Approximating recurrent neural networks using feed-forward architectures
21st April, 2017Recurrent neural network architectures can have useful computational properties, with complex temporal dynamics and attractor regimes. However, evaluation of recurrent dynamic architectures requires solution of systems of differential equations, and the number of evaluations required to determine their response to a given input can vary with the input, or can be indeterminate altogether in the case of oscillations or instability. In feed-forward networks, by contrast, only a single pass through the network is needed to determine the response to a given input.
Modern machine-learning systems are designed to operate efficiently on feed-forward architectures. We hypothesised that two-layer feedforward architectures with simple, deterministic dynamics could approximate the responses of single-layer recurrent network architectures. By identifying the fixed-point responses of a given recurrent network, we trained two-layer networks to directly approximate the fixed-point response to a given input.

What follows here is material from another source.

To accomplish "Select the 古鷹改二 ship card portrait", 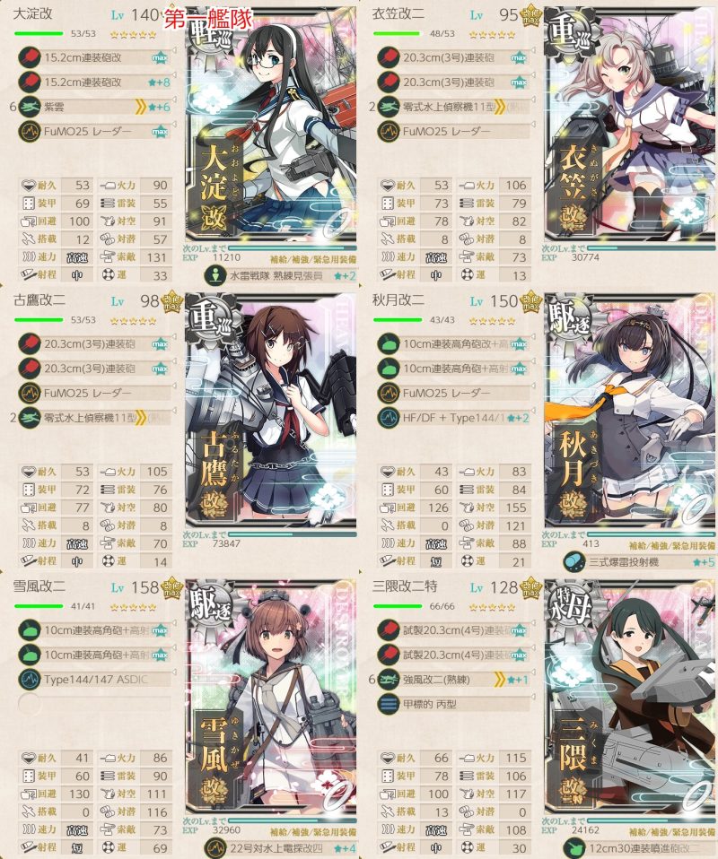I will pyautogui.click(x=271, y=411).

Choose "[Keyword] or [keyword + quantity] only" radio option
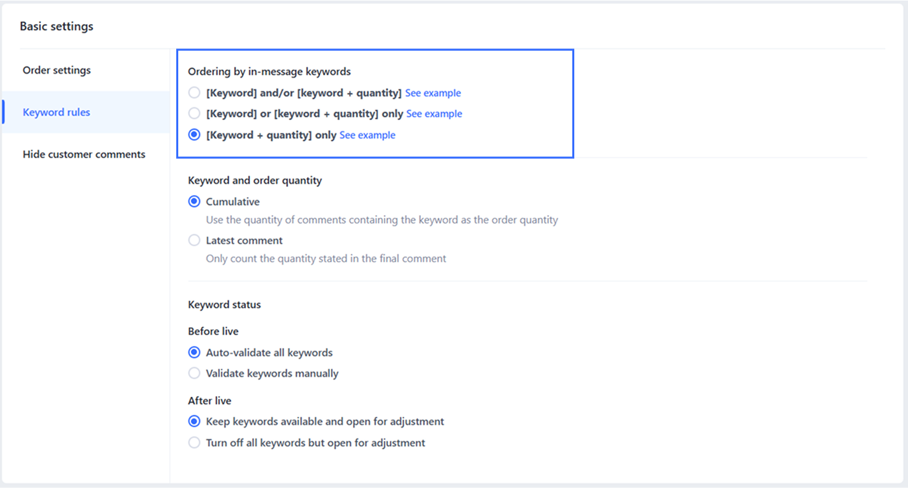(194, 114)
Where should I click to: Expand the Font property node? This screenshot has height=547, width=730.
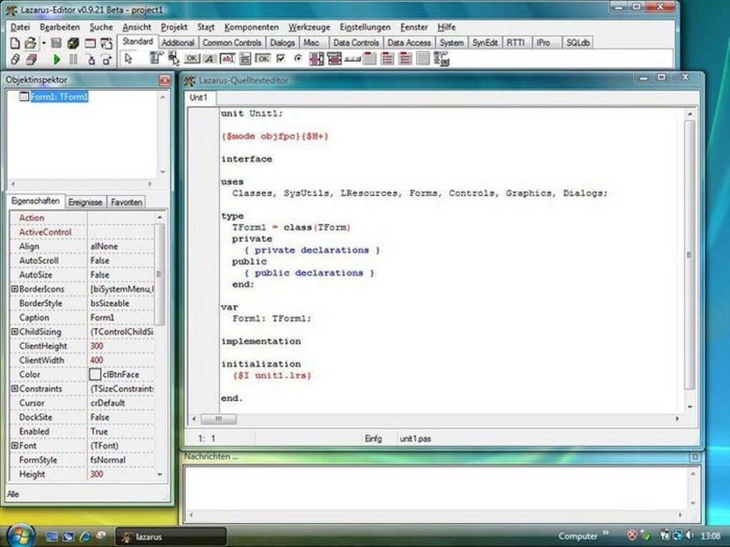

These feed-forward networks then embodied useful computations, including competitive interactions, information transformations and noise rejection. Our approach was able to find useful approximations to recurrent networks, which can be evaluated in linear and deterministic time complexity.
Recurrent networks and feed-forward approximations
Fig. 1a shows an example of a simple 2-neuron single-layer recurrent network. The dynamics of each rectified-linear neuron (\(x_j\), composed into a vector of activity \(\mathbf{x}\)) is governed by a nonlinear differential equation \(\mathbf{\dot{x}}\tau+\mathbf{x}=\left[W_R\mathbf{x}\right]^+ + \mathbf{i}\), which evolves in response to the input provided to the network (\(\mathbf{i}\)), as well as the activity of the rest of the network transformed by the recurrent synaptic weight matrix \(W_{R}\). Here \( \left[x\right]^+ \) is the threshold-linear function \(\max\left(0,x\right) \).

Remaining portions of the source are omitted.